Segment Open

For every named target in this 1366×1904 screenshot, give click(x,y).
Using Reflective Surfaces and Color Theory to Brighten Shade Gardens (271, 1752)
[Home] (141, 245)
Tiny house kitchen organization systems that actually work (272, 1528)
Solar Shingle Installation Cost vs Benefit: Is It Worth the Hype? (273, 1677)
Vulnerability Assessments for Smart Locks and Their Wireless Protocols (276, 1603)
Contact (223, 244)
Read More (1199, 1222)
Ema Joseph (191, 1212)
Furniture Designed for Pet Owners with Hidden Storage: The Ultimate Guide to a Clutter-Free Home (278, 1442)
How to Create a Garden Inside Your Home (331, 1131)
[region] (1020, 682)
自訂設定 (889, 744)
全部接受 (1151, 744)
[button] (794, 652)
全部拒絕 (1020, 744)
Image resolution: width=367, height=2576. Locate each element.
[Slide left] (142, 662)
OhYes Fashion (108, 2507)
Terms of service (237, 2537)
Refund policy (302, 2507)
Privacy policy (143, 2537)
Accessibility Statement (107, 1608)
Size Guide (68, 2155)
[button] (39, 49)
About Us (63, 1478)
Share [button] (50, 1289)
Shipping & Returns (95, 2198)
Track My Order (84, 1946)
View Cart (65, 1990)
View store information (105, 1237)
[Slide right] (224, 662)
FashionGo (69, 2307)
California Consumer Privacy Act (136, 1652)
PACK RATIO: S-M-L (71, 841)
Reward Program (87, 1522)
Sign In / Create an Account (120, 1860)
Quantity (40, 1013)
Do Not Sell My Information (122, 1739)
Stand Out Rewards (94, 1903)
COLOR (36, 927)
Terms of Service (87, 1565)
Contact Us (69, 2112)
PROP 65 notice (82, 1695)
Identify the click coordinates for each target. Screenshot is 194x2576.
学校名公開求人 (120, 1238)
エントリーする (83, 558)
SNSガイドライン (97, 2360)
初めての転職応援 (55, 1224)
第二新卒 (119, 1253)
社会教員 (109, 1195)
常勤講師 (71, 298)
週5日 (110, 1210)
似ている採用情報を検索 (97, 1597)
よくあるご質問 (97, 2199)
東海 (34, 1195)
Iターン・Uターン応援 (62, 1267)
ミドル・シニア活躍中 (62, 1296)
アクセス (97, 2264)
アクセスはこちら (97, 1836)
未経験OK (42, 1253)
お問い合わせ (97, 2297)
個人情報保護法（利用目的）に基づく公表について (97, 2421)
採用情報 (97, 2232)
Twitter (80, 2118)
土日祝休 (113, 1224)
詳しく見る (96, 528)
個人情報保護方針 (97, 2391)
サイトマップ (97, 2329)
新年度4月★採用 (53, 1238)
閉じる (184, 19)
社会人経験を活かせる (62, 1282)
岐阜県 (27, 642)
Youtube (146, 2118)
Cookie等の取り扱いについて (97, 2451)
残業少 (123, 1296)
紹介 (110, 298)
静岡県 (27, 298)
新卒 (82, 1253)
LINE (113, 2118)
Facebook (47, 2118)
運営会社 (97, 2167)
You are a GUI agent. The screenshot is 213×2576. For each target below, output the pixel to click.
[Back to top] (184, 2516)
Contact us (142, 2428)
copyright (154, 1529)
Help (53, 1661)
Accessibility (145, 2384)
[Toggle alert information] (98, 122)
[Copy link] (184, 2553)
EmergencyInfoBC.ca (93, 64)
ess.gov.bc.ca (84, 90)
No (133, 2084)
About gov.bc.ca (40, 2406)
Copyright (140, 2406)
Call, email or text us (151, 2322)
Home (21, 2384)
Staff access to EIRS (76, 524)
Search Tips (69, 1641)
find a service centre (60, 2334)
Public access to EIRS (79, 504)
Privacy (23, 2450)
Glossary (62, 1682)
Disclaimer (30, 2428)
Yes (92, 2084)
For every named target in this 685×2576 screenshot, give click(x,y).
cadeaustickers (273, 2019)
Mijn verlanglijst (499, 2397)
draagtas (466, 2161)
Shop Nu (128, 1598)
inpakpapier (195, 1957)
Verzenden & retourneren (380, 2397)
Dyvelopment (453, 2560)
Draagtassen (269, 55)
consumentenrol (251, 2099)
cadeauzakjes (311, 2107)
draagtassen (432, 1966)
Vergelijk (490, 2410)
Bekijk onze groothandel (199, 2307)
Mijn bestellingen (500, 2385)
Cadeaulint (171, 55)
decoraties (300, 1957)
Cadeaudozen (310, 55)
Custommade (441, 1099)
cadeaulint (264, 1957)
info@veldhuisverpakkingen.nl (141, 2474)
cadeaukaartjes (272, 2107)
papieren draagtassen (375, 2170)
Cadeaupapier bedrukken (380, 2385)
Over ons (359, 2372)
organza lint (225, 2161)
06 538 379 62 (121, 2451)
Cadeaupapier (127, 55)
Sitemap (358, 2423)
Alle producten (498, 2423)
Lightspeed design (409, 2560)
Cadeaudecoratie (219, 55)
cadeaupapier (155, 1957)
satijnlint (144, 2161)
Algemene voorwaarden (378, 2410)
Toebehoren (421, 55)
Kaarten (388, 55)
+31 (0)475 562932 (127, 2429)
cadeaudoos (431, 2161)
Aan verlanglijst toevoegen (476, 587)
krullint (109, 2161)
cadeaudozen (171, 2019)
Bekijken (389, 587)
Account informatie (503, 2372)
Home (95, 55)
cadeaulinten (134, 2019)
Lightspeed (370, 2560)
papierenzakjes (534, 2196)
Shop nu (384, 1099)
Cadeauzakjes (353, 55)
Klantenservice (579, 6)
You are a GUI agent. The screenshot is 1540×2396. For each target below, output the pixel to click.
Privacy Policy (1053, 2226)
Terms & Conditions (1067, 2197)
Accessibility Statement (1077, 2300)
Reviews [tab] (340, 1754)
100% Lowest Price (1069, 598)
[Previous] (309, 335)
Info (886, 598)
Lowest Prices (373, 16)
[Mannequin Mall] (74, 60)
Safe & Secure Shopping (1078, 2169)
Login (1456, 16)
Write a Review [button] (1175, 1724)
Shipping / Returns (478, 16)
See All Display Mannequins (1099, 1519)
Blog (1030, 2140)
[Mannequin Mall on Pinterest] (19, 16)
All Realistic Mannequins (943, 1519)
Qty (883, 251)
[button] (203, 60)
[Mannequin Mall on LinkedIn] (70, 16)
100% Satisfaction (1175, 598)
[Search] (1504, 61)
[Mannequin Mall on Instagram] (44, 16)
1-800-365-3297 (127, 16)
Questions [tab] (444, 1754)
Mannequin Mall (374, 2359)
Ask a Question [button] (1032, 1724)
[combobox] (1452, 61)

Segment Closed

## [EXERCISE REQUIREMENTS]
Set down precisely the lines above between the line holding "For every named target in this 685×2576" and the line holding "Klantenservice (579, 6)", inclusive, and nothing beyond them.

## [FINAL ANSWER]
For every named target in this 685×2576 screenshot, give click(x,y).
cadeaustickers (273, 2019)
Mijn verlanglijst (499, 2397)
draagtas (466, 2161)
Shop Nu (128, 1598)
inpakpapier (195, 1957)
Verzenden & retourneren (380, 2397)
Dyvelopment (453, 2560)
Draagtassen (269, 55)
consumentenrol (251, 2099)
cadeauzakjes (311, 2107)
draagtassen (432, 1966)
Vergelijk (490, 2410)
Bekijk onze groothandel (199, 2307)
Mijn bestellingen (500, 2385)
Cadeaulint (171, 55)
decoraties (300, 1957)
Cadeaudozen (310, 55)
Custommade (441, 1099)
cadeaulint (264, 1957)
info@veldhuisverpakkingen.nl (141, 2474)
cadeaukaartjes (272, 2107)
papieren draagtassen (375, 2170)
Cadeaupapier bedrukken (380, 2385)
Over ons (359, 2372)
organza lint (225, 2161)
06 538 379 62 (121, 2451)
Cadeaupapier (127, 55)
Sitemap (358, 2423)
Alle producten (498, 2423)
Lightspeed design (409, 2560)
Cadeaudecoratie (219, 55)
cadeaupapier (155, 1957)
satijnlint (144, 2161)
Algemene voorwaarden (378, 2410)
Toebehoren (421, 55)
Kaarten (388, 55)
+31 (0)475 562932 (127, 2429)
cadeaudoos (431, 2161)
Aan verlanglijst toevoegen (476, 587)
krullint (109, 2161)
cadeaudozen (171, 2019)
Bekijken (389, 587)
Account informatie (503, 2372)
Home (95, 55)
cadeaulinten (134, 2019)
Lightspeed (370, 2560)
papierenzakjes (534, 2196)
Shop nu (384, 1099)
Cadeauzakjes (353, 55)
Klantenservice (579, 6)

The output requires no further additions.